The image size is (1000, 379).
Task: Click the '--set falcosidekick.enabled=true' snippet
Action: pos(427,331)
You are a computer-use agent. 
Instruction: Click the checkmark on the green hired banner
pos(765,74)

...

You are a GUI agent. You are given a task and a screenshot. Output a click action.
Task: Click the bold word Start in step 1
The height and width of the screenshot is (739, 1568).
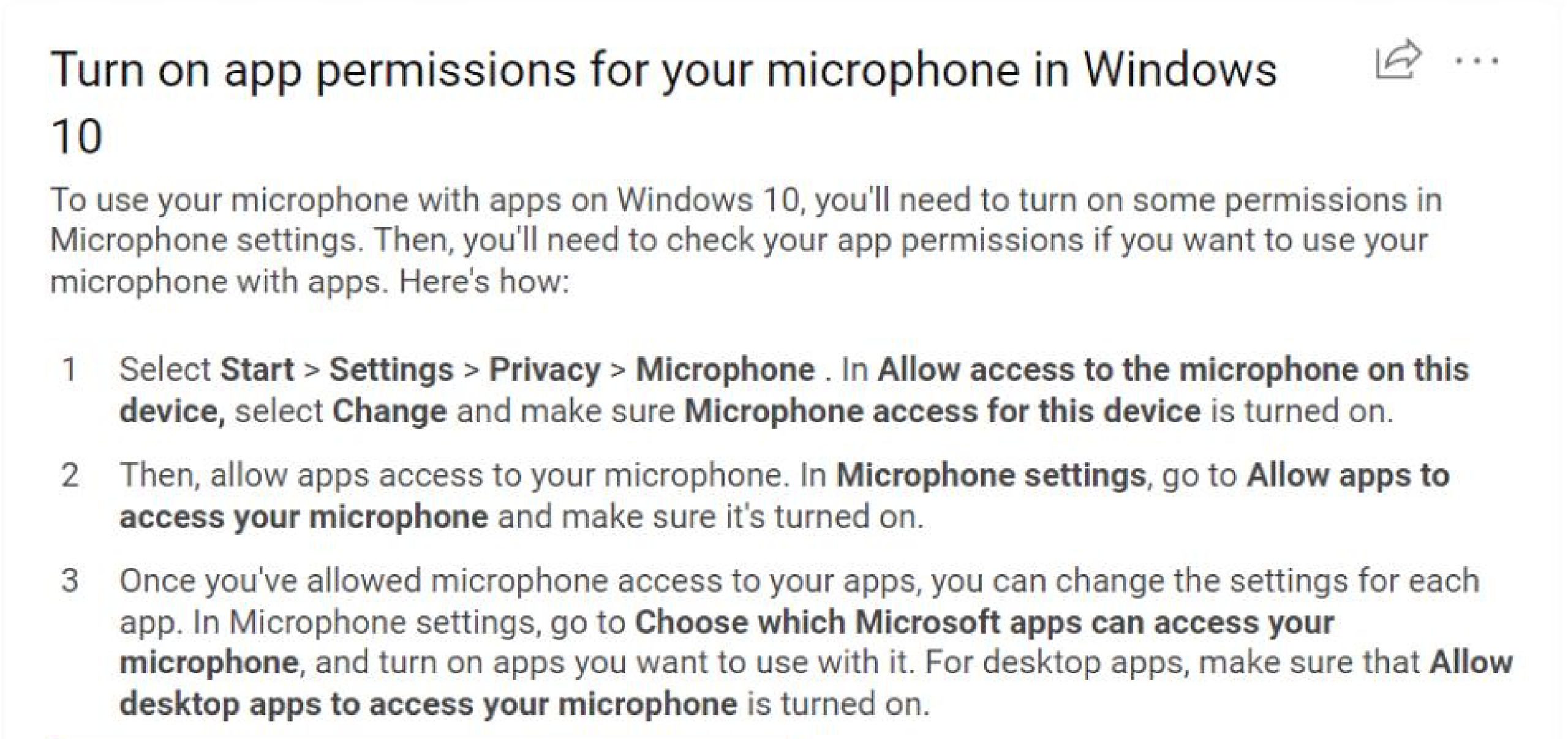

DIRECTIVE: Repeat the entries starting with the line that contains "You are a computer-use agent." and going on through the line that contains "pos(765,74)", both of those lines included.

SOLVED EXERCISE:
You are a computer-use agent. 
Instruction: Click the checkmark on the green hired banner
pos(765,74)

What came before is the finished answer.